Apenas isso já seria o bastante para nos causar problemas no joelho, mas há agravantes. Mais fatores anatômicos que predispõem:
- Os rompimentos não deixam os ligamentos/tendões mais fortes. O que é ocorre é o oposto (mais fracos), tornando-os ainda mais suscetíveis, formando um círculo vicioso
- Esses tecidos (ligamentos) possuem pobre vascularização, que é quem leva nutrientes para sua regeneração.
- Plus anatômico avançado: o LCA está dentro de uma cápsula, isolado da articulação, o que impede de ser nutrido pelo líquido sinovial. Eles ficam em legítimos túneis no meio da articulação (são intra-articulares mas extrasinoviais – fora do líquido sinovial).Para piorar, em sua ruptura, a hemartrose (edema de sangue causado pela ruptura) afasta as 2 metades, tornando a regeneração ainda mais improvável. Em síntese, o sangue fica no meio do túnel, impedindo os 2 lados de se aproximarem, o que faz a cirurgia ser a única opção para atletas, dada a função imprescindível dessa pequena fita para a estabilidade de todo Joelho.
Falamos aqui muito de questões agudas e ligadas ao esporte moderno. Porém, vale lembrar que padrões de vida modernos também desafiam a ciência básica (anatomia, fisiologia, patologia,…) dessa articulação.
- Sedentarismo: articulações tem como pretexto o movimento e inclusive o impacto (dentro de limites fisiológicos) para manter sua saúde e bom funcionamento, e com o joelho não é diferente.
- Obesidade: além de trazer carga adicional sobre a articulação, também possui caráter inflamatório, esse que é o mesmo da osteoartrite (popularmente conhecida como artrose), cuja fisiopatologia é inflamatória.
- Envelhecimento: o aumento expectativa de vida repercute em maior tempo de cargas ao joelho, podendo ser feita a analogia com o pneu de um carro. Além disto, temos a diminuição, inerente ao envelhecimento, do funcionamento de componentes biológicos responsáveis pela manutenção celular, que também figuram no joelho.
Prevenção
- Fortalecimento e Equilíbrio Muscular (ex.: músculo vasto medial da coxa fortalecido, bem como abdutores do quadril, atuam no sentido contrário do movimento em valgo do joelho)
- Praticar Esportes com equipamentos/calçados adequados (ex.: não utilizar chuteiras de grama natural, pois o gramado sintético possui maior aderência, favorecendo forças rotacionais com joelho estendido)
- Manutenção do Peso (menos impacto sobre joelho)
- Praticar atividades Física com regularidade (maior saúde articular e propriocepção ao realizar esportes)
- Especificamente para o futebol, a utilização do protocolo FIFA 11+, facilmente encontrado, diminui de 30 a 50% o número de lesões, incluindo a prevenção da temida lesão do ligamento cruzado anterior.
Referências:
– Lents, Nathan H. Human Errors: A Panorama of Our Glitches, from Pointless Bones to Broken Genes. Houghton Mifflin Harcourt, 2018.
– Moore, Keith L., Arthur F. Dalley, and Anne MR Agur. Clinically oriented anatomy. Lippincott Williams & Wilkins, 2013.
– Thompson, Jon C. Netter’s Concise Orthopaedic Anatomy E-Book. Elsevier Health Sciences, 2015.

→ **Dados listados**
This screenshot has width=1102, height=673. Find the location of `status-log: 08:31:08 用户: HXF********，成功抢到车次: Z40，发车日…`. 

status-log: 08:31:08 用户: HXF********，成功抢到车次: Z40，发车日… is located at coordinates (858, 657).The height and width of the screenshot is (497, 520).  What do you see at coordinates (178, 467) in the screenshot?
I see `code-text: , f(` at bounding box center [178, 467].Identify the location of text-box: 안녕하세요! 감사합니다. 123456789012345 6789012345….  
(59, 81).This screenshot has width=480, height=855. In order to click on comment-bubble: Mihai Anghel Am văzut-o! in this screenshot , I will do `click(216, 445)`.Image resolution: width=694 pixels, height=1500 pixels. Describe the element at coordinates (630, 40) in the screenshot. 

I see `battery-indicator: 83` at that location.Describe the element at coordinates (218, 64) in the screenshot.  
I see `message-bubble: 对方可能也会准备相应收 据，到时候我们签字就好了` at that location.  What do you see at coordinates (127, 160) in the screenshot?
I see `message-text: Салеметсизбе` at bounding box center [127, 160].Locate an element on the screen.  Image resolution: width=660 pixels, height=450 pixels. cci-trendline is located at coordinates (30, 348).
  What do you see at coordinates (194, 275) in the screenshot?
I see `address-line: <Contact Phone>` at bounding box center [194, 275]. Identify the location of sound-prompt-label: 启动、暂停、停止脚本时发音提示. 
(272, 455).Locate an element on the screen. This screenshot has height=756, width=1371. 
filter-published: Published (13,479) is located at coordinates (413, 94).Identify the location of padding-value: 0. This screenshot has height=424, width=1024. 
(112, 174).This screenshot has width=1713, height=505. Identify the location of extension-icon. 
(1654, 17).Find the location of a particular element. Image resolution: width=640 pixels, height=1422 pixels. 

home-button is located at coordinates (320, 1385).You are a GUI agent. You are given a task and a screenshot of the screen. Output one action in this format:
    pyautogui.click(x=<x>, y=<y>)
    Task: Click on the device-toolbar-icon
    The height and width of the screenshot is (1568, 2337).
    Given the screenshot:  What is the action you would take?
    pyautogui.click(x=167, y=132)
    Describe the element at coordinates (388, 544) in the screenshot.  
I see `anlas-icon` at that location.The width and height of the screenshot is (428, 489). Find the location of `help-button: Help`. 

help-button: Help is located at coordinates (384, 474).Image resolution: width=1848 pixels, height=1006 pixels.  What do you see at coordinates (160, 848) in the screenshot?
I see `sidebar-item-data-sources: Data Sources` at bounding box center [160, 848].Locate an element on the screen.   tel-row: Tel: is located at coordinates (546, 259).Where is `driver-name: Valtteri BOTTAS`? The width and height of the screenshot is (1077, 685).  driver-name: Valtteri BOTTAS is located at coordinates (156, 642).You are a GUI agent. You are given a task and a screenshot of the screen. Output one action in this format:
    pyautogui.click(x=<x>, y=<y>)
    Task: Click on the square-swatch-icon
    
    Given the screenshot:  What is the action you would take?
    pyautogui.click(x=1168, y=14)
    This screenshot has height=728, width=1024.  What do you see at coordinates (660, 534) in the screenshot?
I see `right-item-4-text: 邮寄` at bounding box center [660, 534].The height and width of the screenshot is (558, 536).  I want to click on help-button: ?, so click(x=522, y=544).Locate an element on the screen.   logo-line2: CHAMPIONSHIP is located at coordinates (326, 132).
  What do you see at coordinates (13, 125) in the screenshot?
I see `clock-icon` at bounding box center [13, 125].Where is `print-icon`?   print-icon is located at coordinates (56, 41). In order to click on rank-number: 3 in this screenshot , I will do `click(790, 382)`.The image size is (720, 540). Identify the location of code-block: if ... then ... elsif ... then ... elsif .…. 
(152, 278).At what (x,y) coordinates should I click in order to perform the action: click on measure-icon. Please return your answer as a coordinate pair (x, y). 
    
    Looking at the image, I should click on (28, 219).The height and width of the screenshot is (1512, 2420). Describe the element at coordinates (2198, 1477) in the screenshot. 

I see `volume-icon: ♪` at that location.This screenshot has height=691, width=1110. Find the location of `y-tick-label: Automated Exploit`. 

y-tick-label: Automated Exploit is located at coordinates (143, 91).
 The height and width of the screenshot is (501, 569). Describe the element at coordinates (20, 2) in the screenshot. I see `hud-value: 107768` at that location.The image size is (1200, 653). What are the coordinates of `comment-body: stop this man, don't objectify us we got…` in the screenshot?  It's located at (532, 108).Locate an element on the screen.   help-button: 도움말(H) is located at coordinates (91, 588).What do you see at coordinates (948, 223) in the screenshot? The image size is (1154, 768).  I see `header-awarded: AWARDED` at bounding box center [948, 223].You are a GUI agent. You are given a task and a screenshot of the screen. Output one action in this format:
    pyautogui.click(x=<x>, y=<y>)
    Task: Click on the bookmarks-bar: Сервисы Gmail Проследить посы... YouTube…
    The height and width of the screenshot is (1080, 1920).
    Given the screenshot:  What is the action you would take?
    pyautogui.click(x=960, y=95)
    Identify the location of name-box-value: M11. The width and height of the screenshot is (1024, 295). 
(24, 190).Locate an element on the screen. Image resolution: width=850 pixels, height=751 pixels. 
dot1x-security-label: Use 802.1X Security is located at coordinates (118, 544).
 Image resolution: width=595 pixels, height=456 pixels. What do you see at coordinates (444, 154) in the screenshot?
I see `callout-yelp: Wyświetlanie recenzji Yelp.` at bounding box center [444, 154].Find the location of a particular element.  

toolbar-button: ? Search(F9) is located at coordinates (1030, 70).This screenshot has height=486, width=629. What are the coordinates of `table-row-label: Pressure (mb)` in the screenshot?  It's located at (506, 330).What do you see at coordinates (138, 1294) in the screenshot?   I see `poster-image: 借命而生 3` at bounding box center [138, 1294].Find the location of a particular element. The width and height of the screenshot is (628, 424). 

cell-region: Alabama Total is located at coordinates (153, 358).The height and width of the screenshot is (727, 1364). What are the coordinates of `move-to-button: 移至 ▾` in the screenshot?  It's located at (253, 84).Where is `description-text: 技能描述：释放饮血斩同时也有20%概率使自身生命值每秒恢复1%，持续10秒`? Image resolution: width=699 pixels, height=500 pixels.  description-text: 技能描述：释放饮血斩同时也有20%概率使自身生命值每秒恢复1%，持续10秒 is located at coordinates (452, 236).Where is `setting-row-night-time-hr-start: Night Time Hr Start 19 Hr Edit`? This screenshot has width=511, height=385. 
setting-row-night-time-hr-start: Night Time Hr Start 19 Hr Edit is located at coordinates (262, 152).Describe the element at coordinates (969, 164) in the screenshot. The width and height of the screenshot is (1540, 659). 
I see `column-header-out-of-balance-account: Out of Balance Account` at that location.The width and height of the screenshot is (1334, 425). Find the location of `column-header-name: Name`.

→ **Tarefa 1**
Segundo o texto sobre lesões no joelho, em quanto o protocolo FIFA 11+ reduz o número de lesões?
→ **Tarefa 2**
Reescreva o trecho do texto sobre lesões no joelho que começa em "- Sedentarismo: articulações" e segue até "não é diferente.", trocando "pretexto" por "necessidade".
Os dados acima provêm de outra fonte.

→ **Resposta esperada 1**
De 30 a 50%.

→ **Resposta esperada 2**
- Sedentarismo: articulações tem como necessidade o movimento e inclusive o impacto (dentro de limites fisiológicos) para manter sua saúde e bom funcionamento, e com o joelho não é diferente.